• Task description
In the deer-hunting article below, how far did the writer and Chad hike before reaching the head of the spur ridge?

• Article
— START —
How To: Not Fill a Tag - A Guide To Second Guessing Yourself.

I’m sitting here at my desk on New Year’s Eve, an unfilled tag still wrinkled up in my wallet, and a large shiny bruise planted directly on my ego...

Like the whitetail bucks I’ve been chasing all season, I’m physically and mentally exerted from a long sporadic rut, and I need a little time to recover. “There’s still plenty of season left!” all my November successful comrades will offer in sympathy… “Those late season food sources can be better than the rut”, they’ll say… Yea, I know guys… Thanks.

Honestly, they’d probably be right if it weren’t for one of two things:

  1. For some reason, awhile ago I decided that instead of finding a nice small piece of agricultural paradise to plant luscious food plots and hang a toasty box blind on, it’d be more fun to focus on giant big woods tracts of unbroken timber and try to harvest one of the extremely smart and reclusive giants that call them home.
  2. It’s like 62F right now and has been mild throughout December. Grass is still growing and the trees are budding. Extreme survival type feeding patterns just haven’t started yet… But that doesn’t mean they won’t.

While I enjoy some downtime over the holiday weekend and wait for better conditions to hit the whitetail woods, I can’t help but reflect back on the season we’ve had thus far. I did some things right and as a result had some really close encounters with some great deer, but I also did a lot of things wrong – hence the unfilled tag. Truthfully, I think this year’s mishaps and missed opportunities are far more valuable to my growth as a hunter than my potential running into a good deer would have been.

Journey and Conclusion

Since about 5 years ago, when I made the decision to hunt mature deer exclusively, my knowledge of the woods has grown exponentially over all of my previous 15 years of sitting on a stump and hoping for good luck. I’ve been able to consistently put myself in contention for some awesome mature deer and I’ve been lucky enough to kill my best buck to date since starting that journey. This year, I’ve come to the realization that I know more about whitetails than I often give myself credit for and it’s really time to start putting more value in my gut instinct. I’ve come to this conclusion above all else:

Second guessing myself is without a doubt my biggest reason for failure in the deer woods.

Here’s just one example of what I mean:

Last March, Chad and I met up one morning before dawn. We had decided on a public land area we wanted to check out so we headed in for a long hike to explore. On my map, I marked one specific main area of interest. It was a long spur ridge that showed a really interesting saddle formation on the topo map. We hiked about a mile and a quarter with marginal sign until we arrived at the head of the spur. When we started down the ridge, we stumbled on to some of the best sign that I’ve ever seen in the big woods; including several beds, a giant rub line leading down the ridge, and a car hood main scrape area at the lowest point in the saddle.
— END —
• Rows
— START —
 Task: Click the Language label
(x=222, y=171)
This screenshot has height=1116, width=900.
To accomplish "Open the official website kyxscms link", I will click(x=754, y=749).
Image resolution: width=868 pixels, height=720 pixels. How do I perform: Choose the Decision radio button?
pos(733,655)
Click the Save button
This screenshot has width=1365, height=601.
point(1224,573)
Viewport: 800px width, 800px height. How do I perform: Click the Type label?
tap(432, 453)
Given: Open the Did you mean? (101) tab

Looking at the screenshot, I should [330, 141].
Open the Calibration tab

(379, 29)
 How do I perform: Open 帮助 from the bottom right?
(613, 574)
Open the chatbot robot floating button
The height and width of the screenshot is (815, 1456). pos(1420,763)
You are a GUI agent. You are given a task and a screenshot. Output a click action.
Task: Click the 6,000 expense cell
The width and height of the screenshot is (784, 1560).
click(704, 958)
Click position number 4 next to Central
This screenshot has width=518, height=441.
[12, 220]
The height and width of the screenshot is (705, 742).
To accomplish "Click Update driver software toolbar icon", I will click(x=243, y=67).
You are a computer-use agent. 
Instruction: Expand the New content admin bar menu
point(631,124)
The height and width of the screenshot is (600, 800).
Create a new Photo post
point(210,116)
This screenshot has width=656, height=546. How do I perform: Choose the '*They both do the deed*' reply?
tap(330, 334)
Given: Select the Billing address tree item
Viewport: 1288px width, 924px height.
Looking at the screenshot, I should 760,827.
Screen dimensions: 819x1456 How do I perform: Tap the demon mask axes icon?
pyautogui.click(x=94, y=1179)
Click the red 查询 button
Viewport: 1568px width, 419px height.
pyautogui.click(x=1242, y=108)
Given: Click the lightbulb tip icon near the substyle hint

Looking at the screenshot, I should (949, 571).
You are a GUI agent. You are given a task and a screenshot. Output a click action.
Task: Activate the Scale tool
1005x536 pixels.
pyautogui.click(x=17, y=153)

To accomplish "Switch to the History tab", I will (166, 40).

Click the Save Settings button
— END —
• Response for this exercise
About a mile and a quarter.